__WHAT TO DO__. Pictures must not appear in the copy. Set down exactly the line with "This screenshot has width=1568, height=564." and each line after it through the end of the data below.

──────

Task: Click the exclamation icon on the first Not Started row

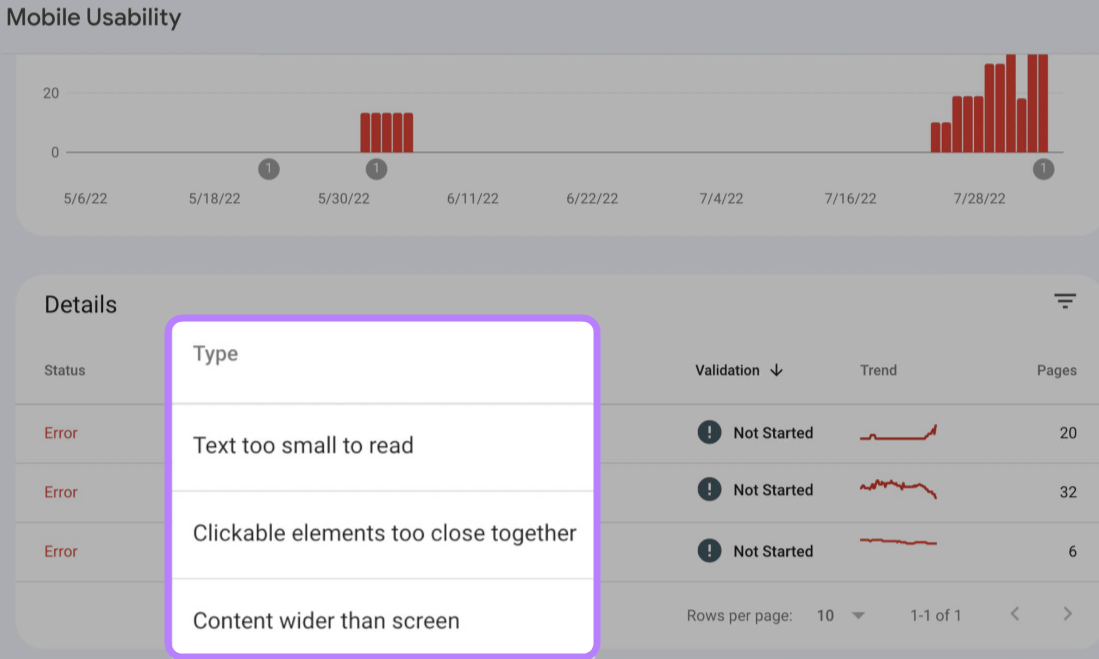Action: (709, 432)
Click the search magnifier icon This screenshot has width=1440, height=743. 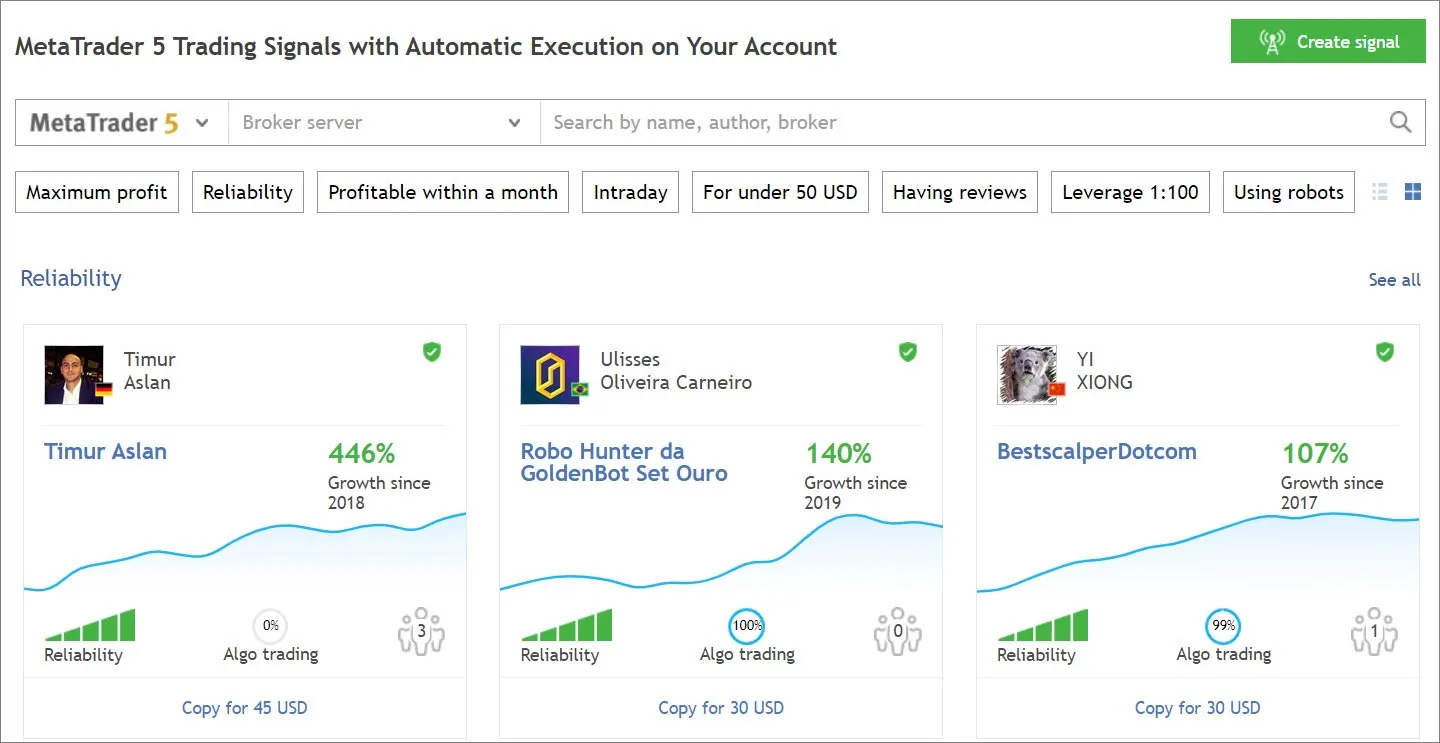pyautogui.click(x=1399, y=121)
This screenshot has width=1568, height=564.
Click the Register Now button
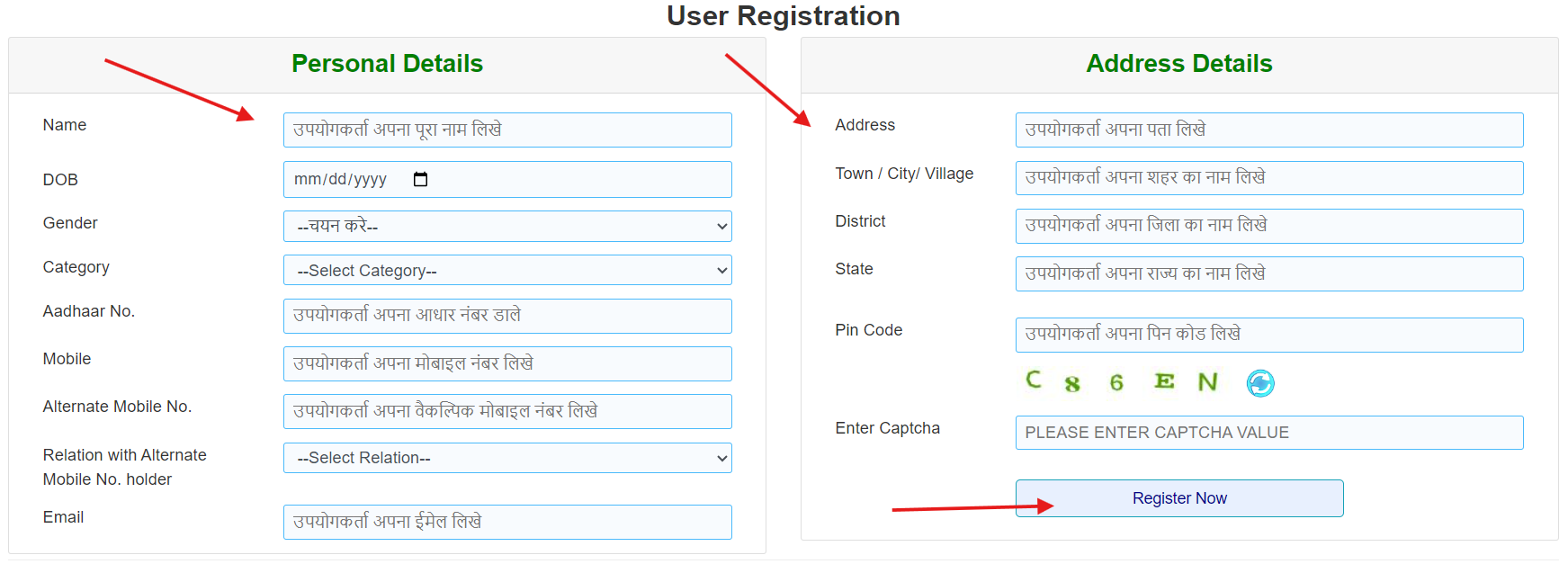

──────

__ANSWER FOR THIS EXERCISE__.
This screenshot has width=1568, height=564.
Click the Register Now button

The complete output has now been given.